Adoption of a shareholders' resolution without convening a meeting
This draft shareholders’ resolution of ELMO Rent AS (registry code 12994939, the Company) has been published on 2 May 2022 as a stock exchange announcement and on 3 May 2022 in the publication Eesti Päevaleht with the purpose of adopting in accordance with § 2991 of the Commercial Code the following resolution of the shareholders without convening a meeting:
1. Appointment of the auditor for the financial year 2021
To replace the Company’s current auditor Grant Thornton Baltic OÜ (registry code 10384467) and to appoint Assertum Audit OÜ (registry code 10990446) as the auditor of the Company for the financial year 2021.
To determine the remuneration of the auditor in accordance with the agreement to be concluded with the auditor and to authorise the Company’s management board to conclude the respective agreement with the auditor. The management board is entitled to determine the terms and conditions of the auditor’s agreement at its own discretion, keeping in mind the interests of the Company.
The draft resolution and other information subject to disclosure pursuant to law are published on the website of the Company https://elmorent.ee/yldkoosolek.
Questions regarding the draft resolution, voting and other organisational issues should be submitted to the Company's e-mail address firstname.lastname@example.org no later than by 8 May 2022 at 16.00. Questions, answers and the adopted resolution shall be published on the Company’s website.
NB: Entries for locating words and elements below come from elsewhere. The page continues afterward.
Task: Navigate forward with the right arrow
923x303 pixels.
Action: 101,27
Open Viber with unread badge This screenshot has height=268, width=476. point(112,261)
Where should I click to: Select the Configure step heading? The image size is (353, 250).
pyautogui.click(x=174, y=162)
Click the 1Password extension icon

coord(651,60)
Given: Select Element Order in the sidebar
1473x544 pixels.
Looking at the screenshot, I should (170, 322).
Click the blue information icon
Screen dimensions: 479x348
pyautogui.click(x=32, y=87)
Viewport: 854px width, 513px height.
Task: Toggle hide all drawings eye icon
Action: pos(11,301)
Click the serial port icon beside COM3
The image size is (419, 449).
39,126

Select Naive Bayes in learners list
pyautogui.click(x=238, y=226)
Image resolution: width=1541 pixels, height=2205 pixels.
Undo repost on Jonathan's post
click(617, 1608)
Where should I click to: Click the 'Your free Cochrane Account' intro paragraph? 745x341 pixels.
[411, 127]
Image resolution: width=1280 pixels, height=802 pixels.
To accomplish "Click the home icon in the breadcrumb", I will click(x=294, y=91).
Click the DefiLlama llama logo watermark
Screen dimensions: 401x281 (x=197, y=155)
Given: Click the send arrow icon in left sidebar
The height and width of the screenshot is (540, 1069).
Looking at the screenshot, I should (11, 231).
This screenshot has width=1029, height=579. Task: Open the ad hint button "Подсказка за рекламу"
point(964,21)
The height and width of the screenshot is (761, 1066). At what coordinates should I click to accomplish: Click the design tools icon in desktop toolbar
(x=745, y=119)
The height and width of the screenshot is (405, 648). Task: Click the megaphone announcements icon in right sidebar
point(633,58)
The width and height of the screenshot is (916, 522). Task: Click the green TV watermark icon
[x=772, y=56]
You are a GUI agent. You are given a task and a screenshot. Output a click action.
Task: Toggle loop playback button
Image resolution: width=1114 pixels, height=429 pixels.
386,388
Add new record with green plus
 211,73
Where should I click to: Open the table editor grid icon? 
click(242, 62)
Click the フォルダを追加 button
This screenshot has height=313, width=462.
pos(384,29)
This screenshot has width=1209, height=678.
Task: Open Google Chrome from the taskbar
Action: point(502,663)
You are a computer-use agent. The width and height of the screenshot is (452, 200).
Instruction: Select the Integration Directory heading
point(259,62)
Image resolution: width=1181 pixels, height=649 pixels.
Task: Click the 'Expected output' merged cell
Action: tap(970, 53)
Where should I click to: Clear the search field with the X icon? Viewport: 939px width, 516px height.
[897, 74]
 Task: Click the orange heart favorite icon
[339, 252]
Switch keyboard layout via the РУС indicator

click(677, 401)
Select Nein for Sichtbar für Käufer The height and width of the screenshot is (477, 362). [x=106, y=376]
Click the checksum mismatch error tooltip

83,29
Procedure and instructions for voting
The list of shareholders entitled to vote is fixed seven days before the end of the voting, i.e. on 9 May 2022 at the end of the business day of the Nasdaq CSD Estonian settlement system. Shareholders may vote on draft resolutions only by electronic means or by submitting a paper vote as follows:
(i) the voting will be open from 10.00 on 3 May 2022 until 10.00 on 16 May 2022 (GMT+2);
(ii) the voting ballot form prepared for voting is available at https://elmorent.ee/yldkoosolek where it can be filled in and the completed document for signing can be downloaded;
(iii) for electronic voting, the shareholder or its representative shall complete the voting ballot form in accordance with the instructions therein, signs it digitally (using an ID card, digital ID or Mobile ID); and forwards the digitally signed voting ballot to the e-mail address email@example.com by the deadline specified in clause (i) above;
(iv) for paper voting, the shareholder or its legal or authorised representative shall complete the voting ballot in accordance with the instructions therein, sign it on paper and send the scanned voting ballot to the e-mail address firstname.lastname@example.org and the original voting ballot to the Company's head office at Tartu mnt 84a, 10112 Tallinn, Harju County, so that it arrives no later than 10.00 (GMT+2) on 16 May 2022;
(v) if the voting ballot is completed by an authorised representative of a shareholder, in addition to the voting ballot, the original of the relevant power of attorney (in electronic or paper form) shall be provided by the time specified in clause (iv) above. The form of the power of attorney is available at https://elmorent.ee/yldkoosolek;
(vi) if the voting ballot is filled in by a foreign legal entity, in addition to the voting ballot (and power of attorney, if applicable), a printout of the registration card of the respective foreign legal entity showing the foreign persons entitled to represent the legal person shall be provided in the form and by the time indicated in clause (iv) above.
Pursuant to § 2991 (2) of the Commercial Code, if a shareholder does not state within the specified term whether the shareholder is for or against the resolution, the shareholder shall be deemed to have voted against the resolution.
The management board shall publish the voting results on 17 May 2022, the management board shall draft a voting record on the voting results following the requirements of § 2991 (4) of the Commercial Code and publishes it on the Company’s website in accordance with § 2991 (6) of the Commercial Code.